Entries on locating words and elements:
:::::
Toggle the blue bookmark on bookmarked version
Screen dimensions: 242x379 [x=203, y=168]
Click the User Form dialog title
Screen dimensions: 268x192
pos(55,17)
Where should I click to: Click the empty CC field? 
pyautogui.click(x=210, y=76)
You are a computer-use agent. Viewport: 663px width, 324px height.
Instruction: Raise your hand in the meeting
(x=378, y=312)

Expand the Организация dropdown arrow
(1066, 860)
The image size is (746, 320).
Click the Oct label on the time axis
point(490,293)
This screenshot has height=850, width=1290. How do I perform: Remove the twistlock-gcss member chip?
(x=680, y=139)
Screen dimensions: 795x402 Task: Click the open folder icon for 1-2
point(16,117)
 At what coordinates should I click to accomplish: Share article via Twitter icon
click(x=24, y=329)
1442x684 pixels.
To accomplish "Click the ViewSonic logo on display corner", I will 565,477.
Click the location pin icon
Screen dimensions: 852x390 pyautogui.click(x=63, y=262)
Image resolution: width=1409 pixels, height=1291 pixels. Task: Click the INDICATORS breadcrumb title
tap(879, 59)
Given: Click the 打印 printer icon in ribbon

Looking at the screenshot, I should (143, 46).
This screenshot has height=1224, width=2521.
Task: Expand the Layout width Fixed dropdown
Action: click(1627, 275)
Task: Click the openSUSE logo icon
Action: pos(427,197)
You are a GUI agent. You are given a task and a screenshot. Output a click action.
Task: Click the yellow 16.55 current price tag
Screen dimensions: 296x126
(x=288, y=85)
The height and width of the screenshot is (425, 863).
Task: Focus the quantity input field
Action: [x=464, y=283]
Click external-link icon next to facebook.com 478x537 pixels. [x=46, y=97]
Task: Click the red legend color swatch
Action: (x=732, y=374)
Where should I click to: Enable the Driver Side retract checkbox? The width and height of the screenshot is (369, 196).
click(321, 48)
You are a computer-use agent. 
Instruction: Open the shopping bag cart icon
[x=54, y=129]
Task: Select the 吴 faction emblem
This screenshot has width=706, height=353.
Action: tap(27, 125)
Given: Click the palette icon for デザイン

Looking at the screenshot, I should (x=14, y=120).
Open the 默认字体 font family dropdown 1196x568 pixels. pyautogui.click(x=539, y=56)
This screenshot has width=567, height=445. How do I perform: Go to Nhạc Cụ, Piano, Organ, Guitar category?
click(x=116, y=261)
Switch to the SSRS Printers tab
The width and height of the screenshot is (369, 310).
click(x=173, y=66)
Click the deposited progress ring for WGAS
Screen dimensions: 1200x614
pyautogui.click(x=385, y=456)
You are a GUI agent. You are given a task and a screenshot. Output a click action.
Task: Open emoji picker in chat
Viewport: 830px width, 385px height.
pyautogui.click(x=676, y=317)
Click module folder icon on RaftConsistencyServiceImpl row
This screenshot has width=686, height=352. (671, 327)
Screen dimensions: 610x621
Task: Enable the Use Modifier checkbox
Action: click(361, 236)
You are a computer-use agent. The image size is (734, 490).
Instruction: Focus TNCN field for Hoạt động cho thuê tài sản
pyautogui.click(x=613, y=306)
:::::
#### What the task requires:
Rewrite all of the entries above, replacing each occurrence of "Where should I click to:" with "Where do I click to:" and keeping everything else unchanged.

#### Exercise output:
Toggle the blue bookmark on bookmarked version
Screen dimensions: 242x379 [x=203, y=168]
Click the User Form dialog title
Screen dimensions: 268x192
pos(55,17)
Where do I click to: Click the empty CC field? 
pyautogui.click(x=210, y=76)
You are a computer-use agent. Viewport: 663px width, 324px height.
Instruction: Raise your hand in the meeting
(x=378, y=312)

Expand the Организация dropdown arrow
(1066, 860)
The image size is (746, 320).
Click the Oct label on the time axis
point(490,293)
This screenshot has height=850, width=1290. How do I perform: Remove the twistlock-gcss member chip?
(x=680, y=139)
Screen dimensions: 795x402 Task: Click the open folder icon for 1-2
point(16,117)
 At what coordinates should I click to accomplish: Share article via Twitter icon
click(x=24, y=329)
1442x684 pixels.
To accomplish "Click the ViewSonic logo on display corner", I will 565,477.
Click the location pin icon
Screen dimensions: 852x390 pyautogui.click(x=63, y=262)
Image resolution: width=1409 pixels, height=1291 pixels. Task: Click the INDICATORS breadcrumb title
tap(879, 59)
Given: Click the 打印 printer icon in ribbon

Looking at the screenshot, I should (143, 46).
This screenshot has height=1224, width=2521.
Task: Expand the Layout width Fixed dropdown
Action: click(1627, 275)
Task: Click the openSUSE logo icon
Action: pos(427,197)
You are a GUI agent. You are given a task and a screenshot. Output a click action.
Task: Click the yellow 16.55 current price tag
Screen dimensions: 296x126
(x=288, y=85)
The height and width of the screenshot is (425, 863).
Task: Focus the quantity input field
Action: [x=464, y=283]
Click external-link icon next to facebook.com 478x537 pixels. [x=46, y=97]
Task: Click the red legend color swatch
Action: (x=732, y=374)
Where do I click to: Enable the Driver Side retract checkbox? The width and height of the screenshot is (369, 196).
click(321, 48)
You are a computer-use agent. 
Instruction: Open the shopping bag cart icon
[x=54, y=129]
Task: Select the 吴 faction emblem
This screenshot has width=706, height=353.
Action: tap(27, 125)
Given: Click the palette icon for デザイン

Looking at the screenshot, I should (x=14, y=120).
Open the 默认字体 font family dropdown 1196x568 pixels. pyautogui.click(x=539, y=56)
This screenshot has width=567, height=445. How do I perform: Go to Nhạc Cụ, Piano, Organ, Guitar category?
click(x=116, y=261)
Switch to the SSRS Printers tab
The width and height of the screenshot is (369, 310).
click(x=173, y=66)
Click the deposited progress ring for WGAS
Screen dimensions: 1200x614
pyautogui.click(x=385, y=456)
You are a GUI agent. You are given a task and a screenshot. Output a click action.
Task: Open emoji picker in chat
Viewport: 830px width, 385px height.
pyautogui.click(x=676, y=317)
Click module folder icon on RaftConsistencyServiceImpl row
This screenshot has width=686, height=352. (671, 327)
Screen dimensions: 610x621
Task: Enable the Use Modifier checkbox
Action: click(361, 236)
You are a computer-use agent. The image size is (734, 490).
Instruction: Focus TNCN field for Hoạt động cho thuê tài sản
pyautogui.click(x=613, y=306)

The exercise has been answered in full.